* [ASSIGNED TASK]
Within the records, tally the lines that contain "computer" and reply with that number only.

_ _ _ _

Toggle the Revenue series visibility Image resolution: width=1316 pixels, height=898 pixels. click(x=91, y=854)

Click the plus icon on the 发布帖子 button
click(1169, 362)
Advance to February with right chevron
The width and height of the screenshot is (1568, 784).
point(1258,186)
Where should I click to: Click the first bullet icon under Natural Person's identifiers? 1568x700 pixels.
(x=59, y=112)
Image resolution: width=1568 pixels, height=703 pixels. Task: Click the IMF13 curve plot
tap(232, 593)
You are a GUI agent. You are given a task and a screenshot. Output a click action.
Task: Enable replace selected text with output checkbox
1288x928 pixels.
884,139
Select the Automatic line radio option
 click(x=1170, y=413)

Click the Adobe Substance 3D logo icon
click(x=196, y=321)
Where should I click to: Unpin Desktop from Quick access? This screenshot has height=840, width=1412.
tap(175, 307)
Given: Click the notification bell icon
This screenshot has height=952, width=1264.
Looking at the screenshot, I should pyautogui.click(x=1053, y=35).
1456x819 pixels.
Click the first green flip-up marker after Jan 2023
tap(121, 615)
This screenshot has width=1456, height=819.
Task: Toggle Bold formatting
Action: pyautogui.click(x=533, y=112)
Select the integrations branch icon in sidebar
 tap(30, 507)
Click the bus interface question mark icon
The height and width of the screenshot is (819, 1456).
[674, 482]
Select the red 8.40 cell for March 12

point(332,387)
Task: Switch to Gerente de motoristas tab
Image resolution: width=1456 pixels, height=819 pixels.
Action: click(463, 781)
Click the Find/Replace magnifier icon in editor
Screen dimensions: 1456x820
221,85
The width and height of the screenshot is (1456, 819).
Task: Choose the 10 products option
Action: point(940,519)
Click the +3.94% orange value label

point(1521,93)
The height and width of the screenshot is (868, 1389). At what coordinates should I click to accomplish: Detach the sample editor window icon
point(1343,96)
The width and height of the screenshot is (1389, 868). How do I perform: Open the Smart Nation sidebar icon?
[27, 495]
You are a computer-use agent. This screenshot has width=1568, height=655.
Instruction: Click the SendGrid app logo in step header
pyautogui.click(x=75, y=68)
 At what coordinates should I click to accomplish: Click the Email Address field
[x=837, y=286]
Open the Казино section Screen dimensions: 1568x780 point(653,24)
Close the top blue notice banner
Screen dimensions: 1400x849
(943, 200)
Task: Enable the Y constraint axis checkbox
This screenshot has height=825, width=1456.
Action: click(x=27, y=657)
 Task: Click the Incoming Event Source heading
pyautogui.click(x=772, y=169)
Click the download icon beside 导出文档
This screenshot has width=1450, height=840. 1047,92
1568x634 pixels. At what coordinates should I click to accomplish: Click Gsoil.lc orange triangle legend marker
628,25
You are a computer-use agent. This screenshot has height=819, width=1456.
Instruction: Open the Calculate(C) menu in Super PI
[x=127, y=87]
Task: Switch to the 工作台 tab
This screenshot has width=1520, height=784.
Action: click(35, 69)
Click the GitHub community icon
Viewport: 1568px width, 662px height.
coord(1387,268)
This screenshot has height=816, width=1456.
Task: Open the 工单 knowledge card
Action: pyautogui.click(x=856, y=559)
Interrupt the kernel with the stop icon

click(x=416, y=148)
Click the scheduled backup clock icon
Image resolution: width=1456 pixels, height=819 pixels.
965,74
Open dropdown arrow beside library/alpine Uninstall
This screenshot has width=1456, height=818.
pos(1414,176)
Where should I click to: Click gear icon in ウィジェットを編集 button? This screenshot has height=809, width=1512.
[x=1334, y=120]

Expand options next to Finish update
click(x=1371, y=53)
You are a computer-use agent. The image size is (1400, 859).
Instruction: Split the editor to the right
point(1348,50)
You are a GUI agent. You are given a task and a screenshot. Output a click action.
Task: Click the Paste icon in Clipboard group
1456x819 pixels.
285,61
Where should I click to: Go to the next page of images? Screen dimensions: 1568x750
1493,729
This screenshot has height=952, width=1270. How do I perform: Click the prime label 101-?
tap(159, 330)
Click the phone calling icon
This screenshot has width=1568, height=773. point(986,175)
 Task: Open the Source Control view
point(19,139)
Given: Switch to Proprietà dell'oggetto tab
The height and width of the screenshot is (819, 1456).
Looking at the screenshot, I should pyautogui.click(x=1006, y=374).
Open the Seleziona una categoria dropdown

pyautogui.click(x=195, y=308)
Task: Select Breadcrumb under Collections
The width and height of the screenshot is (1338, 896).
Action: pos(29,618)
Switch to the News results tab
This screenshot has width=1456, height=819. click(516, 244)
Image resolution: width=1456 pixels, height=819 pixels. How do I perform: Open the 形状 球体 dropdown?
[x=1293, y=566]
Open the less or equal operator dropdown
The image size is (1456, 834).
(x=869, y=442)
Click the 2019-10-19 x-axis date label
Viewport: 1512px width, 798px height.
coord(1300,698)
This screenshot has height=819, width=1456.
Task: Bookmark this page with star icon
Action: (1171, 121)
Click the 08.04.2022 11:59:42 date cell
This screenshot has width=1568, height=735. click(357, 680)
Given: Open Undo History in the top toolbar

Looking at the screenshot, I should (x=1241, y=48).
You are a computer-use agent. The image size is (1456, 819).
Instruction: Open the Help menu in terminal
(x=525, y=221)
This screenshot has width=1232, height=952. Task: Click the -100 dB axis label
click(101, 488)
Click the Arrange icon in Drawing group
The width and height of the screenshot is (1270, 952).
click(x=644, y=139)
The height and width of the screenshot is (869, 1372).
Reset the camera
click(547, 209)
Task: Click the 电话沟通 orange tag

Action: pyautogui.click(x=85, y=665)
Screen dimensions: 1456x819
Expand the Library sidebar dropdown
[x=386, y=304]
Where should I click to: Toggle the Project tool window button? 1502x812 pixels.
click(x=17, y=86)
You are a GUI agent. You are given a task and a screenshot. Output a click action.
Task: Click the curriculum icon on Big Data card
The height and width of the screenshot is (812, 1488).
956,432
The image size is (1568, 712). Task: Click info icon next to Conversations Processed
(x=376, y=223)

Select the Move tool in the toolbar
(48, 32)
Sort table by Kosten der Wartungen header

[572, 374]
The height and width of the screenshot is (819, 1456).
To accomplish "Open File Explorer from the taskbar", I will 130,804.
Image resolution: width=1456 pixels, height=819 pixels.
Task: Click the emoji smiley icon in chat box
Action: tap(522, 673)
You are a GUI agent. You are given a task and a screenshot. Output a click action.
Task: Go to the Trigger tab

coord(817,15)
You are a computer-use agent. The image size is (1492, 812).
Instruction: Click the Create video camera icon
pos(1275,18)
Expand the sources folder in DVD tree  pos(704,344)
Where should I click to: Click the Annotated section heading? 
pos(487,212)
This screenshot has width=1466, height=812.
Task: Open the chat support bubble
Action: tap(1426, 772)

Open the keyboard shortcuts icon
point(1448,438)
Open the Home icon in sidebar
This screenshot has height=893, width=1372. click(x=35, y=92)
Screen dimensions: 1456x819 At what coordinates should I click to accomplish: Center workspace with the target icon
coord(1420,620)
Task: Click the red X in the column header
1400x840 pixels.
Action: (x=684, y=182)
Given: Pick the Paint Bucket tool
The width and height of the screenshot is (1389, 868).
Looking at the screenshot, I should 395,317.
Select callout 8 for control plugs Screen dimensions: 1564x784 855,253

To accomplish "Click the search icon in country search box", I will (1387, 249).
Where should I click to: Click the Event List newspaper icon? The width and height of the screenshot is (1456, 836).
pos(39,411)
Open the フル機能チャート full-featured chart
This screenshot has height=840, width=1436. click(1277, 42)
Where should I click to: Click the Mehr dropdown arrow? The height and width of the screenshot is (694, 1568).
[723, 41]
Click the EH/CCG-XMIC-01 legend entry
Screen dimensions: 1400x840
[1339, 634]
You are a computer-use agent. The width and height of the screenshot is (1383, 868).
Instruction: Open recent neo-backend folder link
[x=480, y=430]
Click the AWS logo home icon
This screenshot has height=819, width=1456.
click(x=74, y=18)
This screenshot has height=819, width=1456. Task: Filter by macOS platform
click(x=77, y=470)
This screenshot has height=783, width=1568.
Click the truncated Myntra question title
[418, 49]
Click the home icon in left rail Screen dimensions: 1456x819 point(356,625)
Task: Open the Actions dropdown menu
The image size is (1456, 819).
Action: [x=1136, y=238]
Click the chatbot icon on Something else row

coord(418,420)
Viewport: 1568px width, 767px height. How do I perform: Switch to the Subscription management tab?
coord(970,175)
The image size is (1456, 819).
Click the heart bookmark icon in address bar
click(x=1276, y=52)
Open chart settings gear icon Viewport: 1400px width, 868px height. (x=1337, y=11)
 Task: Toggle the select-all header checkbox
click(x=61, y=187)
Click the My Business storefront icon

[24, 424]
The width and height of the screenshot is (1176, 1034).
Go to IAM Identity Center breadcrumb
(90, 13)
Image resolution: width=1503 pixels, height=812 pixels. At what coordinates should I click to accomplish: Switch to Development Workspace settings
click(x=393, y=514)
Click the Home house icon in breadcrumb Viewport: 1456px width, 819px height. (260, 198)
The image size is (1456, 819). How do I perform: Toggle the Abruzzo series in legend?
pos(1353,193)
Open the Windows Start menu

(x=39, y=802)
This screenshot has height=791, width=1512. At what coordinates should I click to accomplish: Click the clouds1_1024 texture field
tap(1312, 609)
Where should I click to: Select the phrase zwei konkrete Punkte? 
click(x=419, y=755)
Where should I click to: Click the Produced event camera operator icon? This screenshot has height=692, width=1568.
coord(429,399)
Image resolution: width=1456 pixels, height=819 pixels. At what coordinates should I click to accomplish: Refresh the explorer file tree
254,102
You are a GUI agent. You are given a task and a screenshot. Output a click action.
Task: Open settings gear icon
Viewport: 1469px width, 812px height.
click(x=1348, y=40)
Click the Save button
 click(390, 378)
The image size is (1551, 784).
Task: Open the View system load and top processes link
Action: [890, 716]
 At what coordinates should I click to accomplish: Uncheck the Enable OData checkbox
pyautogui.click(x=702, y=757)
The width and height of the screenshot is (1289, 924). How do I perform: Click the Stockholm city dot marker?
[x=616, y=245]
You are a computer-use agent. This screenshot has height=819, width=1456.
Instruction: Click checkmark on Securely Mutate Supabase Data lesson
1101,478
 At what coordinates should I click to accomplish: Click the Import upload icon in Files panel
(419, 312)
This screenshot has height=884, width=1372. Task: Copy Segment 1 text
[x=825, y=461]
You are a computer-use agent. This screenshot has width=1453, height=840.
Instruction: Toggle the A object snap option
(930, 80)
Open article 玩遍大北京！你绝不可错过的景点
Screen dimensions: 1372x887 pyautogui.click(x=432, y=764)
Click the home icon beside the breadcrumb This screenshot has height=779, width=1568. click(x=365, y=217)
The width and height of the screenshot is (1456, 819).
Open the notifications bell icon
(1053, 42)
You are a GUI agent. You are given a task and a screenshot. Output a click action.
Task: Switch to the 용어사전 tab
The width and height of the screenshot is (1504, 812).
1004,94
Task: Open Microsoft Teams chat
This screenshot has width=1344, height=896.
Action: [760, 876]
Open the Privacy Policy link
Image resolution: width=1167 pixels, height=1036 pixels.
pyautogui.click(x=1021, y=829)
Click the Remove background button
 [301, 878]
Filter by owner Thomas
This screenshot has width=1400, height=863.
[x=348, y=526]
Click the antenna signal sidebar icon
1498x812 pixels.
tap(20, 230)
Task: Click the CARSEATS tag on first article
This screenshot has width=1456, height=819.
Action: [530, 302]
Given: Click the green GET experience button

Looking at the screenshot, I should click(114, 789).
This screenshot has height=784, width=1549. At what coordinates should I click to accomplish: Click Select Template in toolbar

_ _ _ _

* [OUTPUT BELOW]
8